After we lost track of the lioness in the tall grass, we watched noisy weaver birds expertly renovating their hanging nests, a pair of iridescent-blue-headed guinea fowl looking for food and a tree full of marabou storks. Judging from the nearby location of the lodge he’d gone to, we’d optimistically expected Nuru back within 30 minutes, but it had been over an hour. By now the sun had set and it was dark and the malarial mosquitoes and tsetse flies were circling our Land Rover. Like Will Smith shuttering his house from the predatory zombies at nightfall in the movie “I Am Legend,” we worked quickly to close the windows and to pull down and secure the Land Rover’s pop-up, game-viewing roof.
After another hour went by, we began to prepare for the idea that we might be spending the night in the car. We took our malaria tablets, dressed warmly and we started to think about the logistics of six people sleeping in a land rover. I told Rufus that he could sleep on the roof, but he pointed out that leopards could easily get him there. From the car we could see the lights of the lodge where Nuru had gone. Using my miner’s flashlight, I intermittently sent Morse code signals – dot, dot, dot…dash, dash, dash…dot, dot, dot – towards the lodge from the back seat of the Land Rover. After waiting for two and a half hours, we were wondering what could have happened to Nuru. I leaned back against my backpack and started to go to sleep.
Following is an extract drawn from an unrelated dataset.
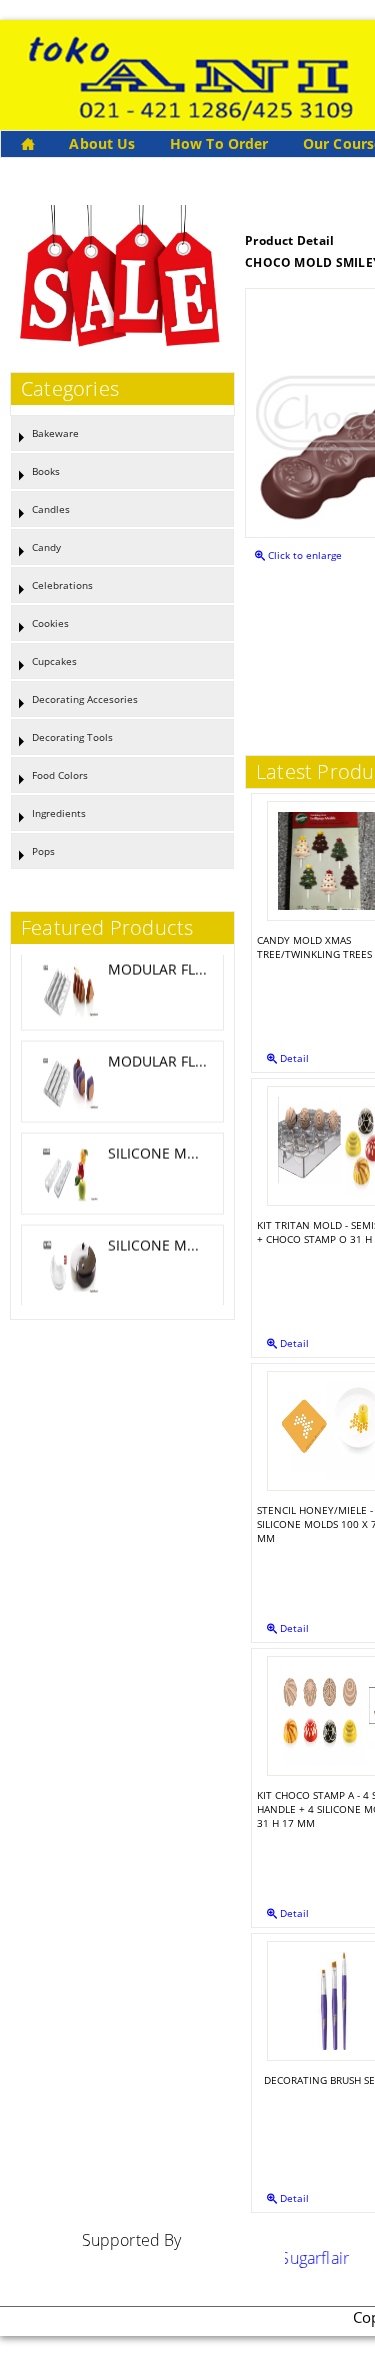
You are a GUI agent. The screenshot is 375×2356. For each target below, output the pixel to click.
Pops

A little over three hours after Nuru had left, a pair of headlights appeared in the distance and we waited while they slowly made their way to us. A truck stopped and out jumped Nuru returned with two mechanics. They shined their lights on our car and started to work on the engine. All they needed to do was to tighten the oil plug and pour in some new motor oil, but it was pitch dark and there were hippos and lions nearby. When I heard one of the men say “hyena,” all of them took a look over their shoulders, something they did intermittently while working on the engine. On one side of the car, our kids performed what they called the “simba scan,” a search for lions aided by my miner’s flashlight. On the other side, Dot, our English safari companion, calmly did the same. Within 25 minutes, they had finished and we drove to a camp site near the lodge. After setting up our tents and eating a quick meal, we snuggled into our sleeping bags, happy that we weren’t spending our first night in the Serengeti sleeping in a Land Rover.